Celebrating the Unpopular Arts
 

Review time! with ‘Batman: Dark Patterns’

“People feed me with their lives I have a hungry soul and they all worship me and pay their homage day and night”

Just what the world needs: another Batman book! This one is by Dan Watters, Hayden Sherman, Tríona Farrell, Frank Cvetkovic, and Arianna Turturro as the all-mighty editor, and it’s $29.99 for the nice softcover, but it is a hefty 266 pages longs, so there’s that. So let’s take a look at this monster!

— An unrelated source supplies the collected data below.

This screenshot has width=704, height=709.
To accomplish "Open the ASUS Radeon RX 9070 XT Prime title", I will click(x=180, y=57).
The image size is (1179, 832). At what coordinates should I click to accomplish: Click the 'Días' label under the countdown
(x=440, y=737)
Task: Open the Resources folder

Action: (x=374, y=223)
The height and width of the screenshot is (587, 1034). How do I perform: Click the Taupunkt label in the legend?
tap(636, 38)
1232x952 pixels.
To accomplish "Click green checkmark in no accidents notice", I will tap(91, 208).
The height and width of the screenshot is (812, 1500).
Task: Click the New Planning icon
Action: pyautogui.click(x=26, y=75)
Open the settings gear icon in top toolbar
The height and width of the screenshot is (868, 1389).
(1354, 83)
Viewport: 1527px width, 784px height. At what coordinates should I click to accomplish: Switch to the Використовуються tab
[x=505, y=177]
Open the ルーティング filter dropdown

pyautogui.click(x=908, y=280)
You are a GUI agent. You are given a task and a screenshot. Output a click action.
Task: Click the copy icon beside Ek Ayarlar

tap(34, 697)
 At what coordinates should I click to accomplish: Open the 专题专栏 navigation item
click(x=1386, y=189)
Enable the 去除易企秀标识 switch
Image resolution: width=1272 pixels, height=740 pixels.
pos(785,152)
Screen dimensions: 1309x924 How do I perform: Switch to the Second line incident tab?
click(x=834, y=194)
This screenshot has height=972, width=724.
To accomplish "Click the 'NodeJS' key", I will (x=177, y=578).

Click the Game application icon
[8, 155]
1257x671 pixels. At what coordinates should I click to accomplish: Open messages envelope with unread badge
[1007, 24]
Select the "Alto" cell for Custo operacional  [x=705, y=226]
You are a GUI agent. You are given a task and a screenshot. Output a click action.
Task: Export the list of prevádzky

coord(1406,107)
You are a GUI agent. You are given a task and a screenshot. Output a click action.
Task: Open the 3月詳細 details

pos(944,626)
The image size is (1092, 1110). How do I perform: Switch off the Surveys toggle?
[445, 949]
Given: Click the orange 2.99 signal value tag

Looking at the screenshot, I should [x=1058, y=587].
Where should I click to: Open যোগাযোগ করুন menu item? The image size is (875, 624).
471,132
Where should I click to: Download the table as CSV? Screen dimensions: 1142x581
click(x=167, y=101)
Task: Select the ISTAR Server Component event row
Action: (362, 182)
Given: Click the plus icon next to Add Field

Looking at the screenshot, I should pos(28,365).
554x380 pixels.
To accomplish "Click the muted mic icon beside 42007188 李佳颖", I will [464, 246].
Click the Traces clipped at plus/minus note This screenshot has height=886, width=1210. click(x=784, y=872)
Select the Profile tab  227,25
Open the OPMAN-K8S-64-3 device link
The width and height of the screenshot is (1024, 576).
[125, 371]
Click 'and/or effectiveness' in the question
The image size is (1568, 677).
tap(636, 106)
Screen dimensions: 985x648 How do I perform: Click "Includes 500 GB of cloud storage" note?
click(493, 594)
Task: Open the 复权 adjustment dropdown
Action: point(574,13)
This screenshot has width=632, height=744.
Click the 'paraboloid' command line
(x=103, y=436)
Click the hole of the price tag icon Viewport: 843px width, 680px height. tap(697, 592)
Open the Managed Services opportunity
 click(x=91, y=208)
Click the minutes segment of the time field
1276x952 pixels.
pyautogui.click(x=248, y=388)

It’s a Batman book, so if you read comics at all, you’ve probably heard a bit about this: it’s 12 issues, but each “case” is three issues long, and they’re related but not completely connected until the “dark pattern” becomes clear in the final case. Watters sets it (sigh) a bit earlier in Batman’s career, so Gordon is a bit younger and Alfred is still alive (Alfred has been dead for 7 years, and while I appreciate DC sticking with the bit, it seems like writers can’t resist using him, so maybe they should bring him back?). This means that he can make it feel older — the fashion and the cars feels like it’s the 1940s, even though it’s not, but writers can’t resist that, either, so we get that weird, out-of-the-right-time Gotham that writers (and artists, probably) love instead of a more modern Gotham. I don’t love it, but I don’t hate it, either (the Batmobile is super-mod, for instance, and Bats has his cool-ass computers, so it’s clearly a modern-ish story, which makes it weird to see all these ’40s-style cars on the street). In the first case, Batman fights, frankly, one of the best new Bat-villains of the past, what, 30 years? in the “Wound Man,” who has all sorts of sharp implements embedded in his body and is somehow (comic-book science!) still alive. The Wound Man is killing people by sticking sharp things in them slowly, making them feel a buttload of pain before they die, and when Bats figures out his scheme and who he is, we begin to see what kind of pattern Watters is going for (which I’m not going to discuss, because it’s more fun to read it for yourself!). In the second case, Scarface is back, and he seemingly has possessed … an entire apartment building? There’s a cop being held hostage inside, so Batman has to Judge-Dredd his way through the maze of the building so he can find out exactly what’s going on. He thinks he’s beginning to see a pattern to these events, but then, in the third case, he goes into an extremely poor neighborhood in Gotham, where he finds a corpse, and he has to keep reminding himself that not everything is a pattern … or is it? Finally, in the fourth case, he finds out what’s going on. Again, I’m not going to tell you what’s going on, because you’ll need to read the book for that!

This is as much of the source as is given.